BEGIN

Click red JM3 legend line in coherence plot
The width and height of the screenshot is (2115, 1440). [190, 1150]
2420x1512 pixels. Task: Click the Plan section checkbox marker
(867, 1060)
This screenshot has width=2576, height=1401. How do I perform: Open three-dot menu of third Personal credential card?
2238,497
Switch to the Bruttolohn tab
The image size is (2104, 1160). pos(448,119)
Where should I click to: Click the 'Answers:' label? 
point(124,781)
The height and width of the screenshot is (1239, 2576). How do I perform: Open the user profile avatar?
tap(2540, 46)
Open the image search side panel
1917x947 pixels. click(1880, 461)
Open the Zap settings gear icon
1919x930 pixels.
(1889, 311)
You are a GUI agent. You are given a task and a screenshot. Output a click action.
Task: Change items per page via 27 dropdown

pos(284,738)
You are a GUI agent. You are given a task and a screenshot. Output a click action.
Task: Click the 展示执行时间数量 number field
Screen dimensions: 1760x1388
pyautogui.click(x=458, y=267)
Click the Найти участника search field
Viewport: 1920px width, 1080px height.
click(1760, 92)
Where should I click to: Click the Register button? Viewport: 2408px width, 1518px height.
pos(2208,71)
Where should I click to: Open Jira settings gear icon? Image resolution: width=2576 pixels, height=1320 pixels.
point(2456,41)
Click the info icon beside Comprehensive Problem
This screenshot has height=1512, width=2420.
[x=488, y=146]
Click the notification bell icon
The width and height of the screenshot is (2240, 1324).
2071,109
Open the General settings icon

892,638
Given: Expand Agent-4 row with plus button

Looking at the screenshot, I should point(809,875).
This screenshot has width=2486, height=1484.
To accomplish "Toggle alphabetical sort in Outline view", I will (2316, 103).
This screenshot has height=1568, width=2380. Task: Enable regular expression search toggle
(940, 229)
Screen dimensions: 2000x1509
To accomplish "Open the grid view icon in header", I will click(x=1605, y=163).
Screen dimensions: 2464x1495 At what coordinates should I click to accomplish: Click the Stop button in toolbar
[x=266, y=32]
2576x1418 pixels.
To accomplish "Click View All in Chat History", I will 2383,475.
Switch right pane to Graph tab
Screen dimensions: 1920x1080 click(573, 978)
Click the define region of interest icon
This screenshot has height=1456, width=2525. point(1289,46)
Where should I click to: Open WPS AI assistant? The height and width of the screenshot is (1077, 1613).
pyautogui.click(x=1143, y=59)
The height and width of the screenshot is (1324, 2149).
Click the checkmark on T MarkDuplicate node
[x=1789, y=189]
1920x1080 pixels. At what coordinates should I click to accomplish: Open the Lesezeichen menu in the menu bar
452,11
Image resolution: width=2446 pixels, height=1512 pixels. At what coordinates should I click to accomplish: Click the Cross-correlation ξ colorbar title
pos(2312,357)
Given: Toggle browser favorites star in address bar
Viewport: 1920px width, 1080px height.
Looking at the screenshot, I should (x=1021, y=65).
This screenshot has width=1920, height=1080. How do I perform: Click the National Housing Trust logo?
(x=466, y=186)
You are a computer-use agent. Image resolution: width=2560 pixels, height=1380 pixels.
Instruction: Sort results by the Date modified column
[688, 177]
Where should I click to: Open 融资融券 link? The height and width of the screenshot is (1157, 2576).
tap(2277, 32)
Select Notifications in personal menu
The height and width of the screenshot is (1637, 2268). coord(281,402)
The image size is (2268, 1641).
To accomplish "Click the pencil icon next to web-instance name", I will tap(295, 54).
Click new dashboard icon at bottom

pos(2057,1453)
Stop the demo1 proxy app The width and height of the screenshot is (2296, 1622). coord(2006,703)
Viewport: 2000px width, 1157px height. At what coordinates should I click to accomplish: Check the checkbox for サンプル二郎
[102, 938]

END

For this exercise, give every entry again exactly as it appears.

__Result__:
Click red JM3 legend line in coherence plot
The width and height of the screenshot is (2115, 1440). [190, 1150]
2420x1512 pixels. Task: Click the Plan section checkbox marker
(867, 1060)
This screenshot has width=2576, height=1401. How do I perform: Open three-dot menu of third Personal credential card?
2238,497
Switch to the Bruttolohn tab
The image size is (2104, 1160). pos(448,119)
Where should I click to: Click the 'Answers:' label? 
point(124,781)
The height and width of the screenshot is (1239, 2576). How do I perform: Open the user profile avatar?
tap(2540, 46)
Open the image search side panel
1917x947 pixels. click(1880, 461)
Open the Zap settings gear icon
1919x930 pixels.
(1889, 311)
You are a GUI agent. You are given a task and a screenshot. Output a click action.
Task: Change items per page via 27 dropdown

pos(284,738)
You are a GUI agent. You are given a task and a screenshot. Output a click action.
Task: Click the 展示执行时间数量 number field
Screen dimensions: 1760x1388
pyautogui.click(x=458, y=267)
Click the Найти участника search field
Viewport: 1920px width, 1080px height.
click(1760, 92)
Where should I click to: Click the Register button? Viewport: 2408px width, 1518px height.
pos(2208,71)
Where should I click to: Open Jira settings gear icon? Image resolution: width=2576 pixels, height=1320 pixels.
point(2456,41)
Click the info icon beside Comprehensive Problem
This screenshot has height=1512, width=2420.
[x=488, y=146]
Click the notification bell icon
The width and height of the screenshot is (2240, 1324).
2071,109
Open the General settings icon

892,638
Given: Expand Agent-4 row with plus button

Looking at the screenshot, I should point(809,875).
This screenshot has width=2486, height=1484.
To accomplish "Toggle alphabetical sort in Outline view", I will (2316, 103).
This screenshot has height=1568, width=2380. Task: Enable regular expression search toggle
(940, 229)
Screen dimensions: 2000x1509
To accomplish "Open the grid view icon in header", I will click(x=1605, y=163).
Screen dimensions: 2464x1495 At what coordinates should I click to accomplish: Click the Stop button in toolbar
[x=266, y=32]
2576x1418 pixels.
To accomplish "Click View All in Chat History", I will 2383,475.
Switch right pane to Graph tab
Screen dimensions: 1920x1080 click(573, 978)
Click the define region of interest icon
This screenshot has height=1456, width=2525. point(1289,46)
Where should I click to: Open WPS AI assistant? The height and width of the screenshot is (1077, 1613).
pyautogui.click(x=1143, y=59)
The height and width of the screenshot is (1324, 2149).
Click the checkmark on T MarkDuplicate node
[x=1789, y=189]
1920x1080 pixels. At what coordinates should I click to accomplish: Open the Lesezeichen menu in the menu bar
452,11
Image resolution: width=2446 pixels, height=1512 pixels. At what coordinates should I click to accomplish: Click the Cross-correlation ξ colorbar title
pos(2312,357)
Given: Toggle browser favorites star in address bar
Viewport: 1920px width, 1080px height.
Looking at the screenshot, I should (x=1021, y=65).
This screenshot has width=1920, height=1080. How do I perform: Click the National Housing Trust logo?
(x=466, y=186)
You are a computer-use agent. Image resolution: width=2560 pixels, height=1380 pixels.
Instruction: Sort results by the Date modified column
[688, 177]
Where should I click to: Open 融资融券 link? The height and width of the screenshot is (1157, 2576).
tap(2277, 32)
Select Notifications in personal menu
The height and width of the screenshot is (1637, 2268). coord(281,402)
The image size is (2268, 1641).
To accomplish "Click the pencil icon next to web-instance name", I will tap(295, 54).
Click new dashboard icon at bottom

pos(2057,1453)
Stop the demo1 proxy app The width and height of the screenshot is (2296, 1622). coord(2006,703)
Viewport: 2000px width, 1157px height. At what coordinates should I click to accomplish: Check the checkbox for サンプル二郎
[102, 938]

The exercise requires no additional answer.